By spectral theorem $A$ is unitarly equivalent to an operator of multiplication $M_{f}$ by a complex-valued essentially bounded measurable function $f$ on $L^2(\Omega, \mu)$, where $(\Omega, \mu )$ is a measure space. And for multiplication operator we have the following: \begin{align}\| M_f^n g\| =& \|f^n \cdot g\|= \mathrm{ess \ sup}_{z}|f(z)|^n |g(z)| \\ \leq& \mathrm{ess \ sup}_{z}|f(z)|^n|g(z)|^n = \|(f\cdot g)^n\|=\|f \cdot g\|^n=\|M_fg\|^n,\end{align} where $\|g\|=1$.
Do we have $$\|A^nx\| \geq \|Ax\|^n$$ for all $x$ such that $\|x\| < 1$.
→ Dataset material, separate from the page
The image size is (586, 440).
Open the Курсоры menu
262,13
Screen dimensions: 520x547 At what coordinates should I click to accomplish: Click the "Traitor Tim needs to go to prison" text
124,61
This is also false for multiplication operators.
Consider
$$ \left (\begin{matrix} 10 & 0 \\ 0 & 0 \end{matrix}\right)$$
and $x = (\frac{1}{100}, \gamma)$, where $\gamma$ is chosen so that $\Vert x \Vert = 1$. Then $\Vert Ax \Vert^n= \frac{1}{10^n}$, but $\Vert A^n x\Vert = \frac{10^n}{100}$.